(Records drawn from a dataset)
——————————

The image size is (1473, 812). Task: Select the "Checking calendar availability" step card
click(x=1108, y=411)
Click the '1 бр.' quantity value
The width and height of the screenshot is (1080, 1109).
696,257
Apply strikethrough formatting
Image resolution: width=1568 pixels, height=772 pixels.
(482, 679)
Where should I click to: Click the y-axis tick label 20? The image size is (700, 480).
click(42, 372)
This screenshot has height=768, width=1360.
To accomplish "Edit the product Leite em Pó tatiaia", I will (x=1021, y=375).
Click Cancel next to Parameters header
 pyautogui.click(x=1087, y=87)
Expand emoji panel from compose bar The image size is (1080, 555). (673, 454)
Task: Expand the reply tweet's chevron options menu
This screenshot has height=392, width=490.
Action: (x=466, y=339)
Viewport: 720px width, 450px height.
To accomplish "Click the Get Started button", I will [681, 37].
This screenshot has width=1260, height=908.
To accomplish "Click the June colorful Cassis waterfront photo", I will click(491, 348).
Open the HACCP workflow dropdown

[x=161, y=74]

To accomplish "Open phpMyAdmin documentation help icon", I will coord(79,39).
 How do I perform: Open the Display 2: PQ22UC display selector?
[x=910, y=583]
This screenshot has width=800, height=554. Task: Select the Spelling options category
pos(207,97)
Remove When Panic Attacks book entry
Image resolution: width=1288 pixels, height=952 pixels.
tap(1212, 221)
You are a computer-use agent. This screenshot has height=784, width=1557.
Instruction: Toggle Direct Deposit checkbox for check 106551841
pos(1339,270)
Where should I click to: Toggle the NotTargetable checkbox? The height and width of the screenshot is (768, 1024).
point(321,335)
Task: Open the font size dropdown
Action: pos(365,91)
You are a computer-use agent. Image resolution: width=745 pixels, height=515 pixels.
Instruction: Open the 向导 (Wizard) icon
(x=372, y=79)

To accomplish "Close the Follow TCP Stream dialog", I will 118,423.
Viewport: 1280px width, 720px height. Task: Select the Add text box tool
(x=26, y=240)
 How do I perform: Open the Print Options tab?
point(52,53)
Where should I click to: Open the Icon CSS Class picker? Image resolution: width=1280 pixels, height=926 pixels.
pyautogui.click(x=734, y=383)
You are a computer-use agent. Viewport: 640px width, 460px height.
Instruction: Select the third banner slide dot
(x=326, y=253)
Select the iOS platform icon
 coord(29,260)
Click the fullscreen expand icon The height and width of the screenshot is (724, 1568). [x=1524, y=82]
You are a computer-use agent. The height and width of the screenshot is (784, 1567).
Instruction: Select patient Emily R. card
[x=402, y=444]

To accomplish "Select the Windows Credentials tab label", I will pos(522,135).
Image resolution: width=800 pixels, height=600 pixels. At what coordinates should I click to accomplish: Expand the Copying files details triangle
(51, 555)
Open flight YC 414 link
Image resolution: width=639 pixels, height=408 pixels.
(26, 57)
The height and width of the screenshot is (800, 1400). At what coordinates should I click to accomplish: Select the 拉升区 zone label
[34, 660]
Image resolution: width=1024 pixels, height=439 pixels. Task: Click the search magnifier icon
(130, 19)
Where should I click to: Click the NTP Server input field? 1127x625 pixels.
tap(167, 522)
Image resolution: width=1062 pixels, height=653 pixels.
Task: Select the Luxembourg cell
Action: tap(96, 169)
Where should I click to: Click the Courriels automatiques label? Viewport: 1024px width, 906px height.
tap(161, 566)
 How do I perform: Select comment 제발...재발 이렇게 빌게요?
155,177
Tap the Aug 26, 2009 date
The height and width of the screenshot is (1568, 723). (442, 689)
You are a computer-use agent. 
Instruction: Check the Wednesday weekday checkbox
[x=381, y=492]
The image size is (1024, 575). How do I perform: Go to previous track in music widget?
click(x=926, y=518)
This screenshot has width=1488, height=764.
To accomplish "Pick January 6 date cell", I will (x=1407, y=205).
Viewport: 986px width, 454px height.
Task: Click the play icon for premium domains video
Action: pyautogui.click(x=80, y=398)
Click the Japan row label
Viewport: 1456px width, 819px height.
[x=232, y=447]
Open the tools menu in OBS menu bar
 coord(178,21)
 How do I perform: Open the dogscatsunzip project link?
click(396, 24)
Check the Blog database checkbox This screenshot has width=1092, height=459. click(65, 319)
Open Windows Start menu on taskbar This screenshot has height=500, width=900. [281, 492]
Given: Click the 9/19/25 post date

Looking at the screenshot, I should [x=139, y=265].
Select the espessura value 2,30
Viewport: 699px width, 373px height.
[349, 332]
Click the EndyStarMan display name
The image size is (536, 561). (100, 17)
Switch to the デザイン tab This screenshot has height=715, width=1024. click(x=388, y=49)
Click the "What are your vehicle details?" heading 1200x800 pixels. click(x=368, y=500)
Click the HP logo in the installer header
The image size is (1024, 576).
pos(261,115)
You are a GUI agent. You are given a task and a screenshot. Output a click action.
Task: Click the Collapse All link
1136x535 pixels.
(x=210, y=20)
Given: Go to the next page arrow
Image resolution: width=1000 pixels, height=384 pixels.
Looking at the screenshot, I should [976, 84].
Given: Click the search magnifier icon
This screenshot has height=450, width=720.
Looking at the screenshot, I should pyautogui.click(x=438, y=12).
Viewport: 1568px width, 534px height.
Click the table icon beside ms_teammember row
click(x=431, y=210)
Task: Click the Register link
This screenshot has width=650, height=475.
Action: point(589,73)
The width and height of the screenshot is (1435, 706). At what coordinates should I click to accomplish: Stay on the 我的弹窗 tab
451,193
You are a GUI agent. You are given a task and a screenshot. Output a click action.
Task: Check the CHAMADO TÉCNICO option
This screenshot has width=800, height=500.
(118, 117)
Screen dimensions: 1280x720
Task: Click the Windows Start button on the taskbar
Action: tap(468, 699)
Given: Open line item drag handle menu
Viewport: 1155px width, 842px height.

——————————

(WHAT YOU NEED TO DO) Copy each line of the records that has "computer" in it.

(TASK SOLUTION)
You are a computer-use agent. This screenshot has height=784, width=1557.
You are a computer-use agent. Image resolution: width=745 pixels, height=515 pixels.
You are a computer-use agent. Viewport: 640px width, 460px height.
You are a computer-use agent. The height and width of the screenshot is (784, 1567).
You are a computer-use agent. 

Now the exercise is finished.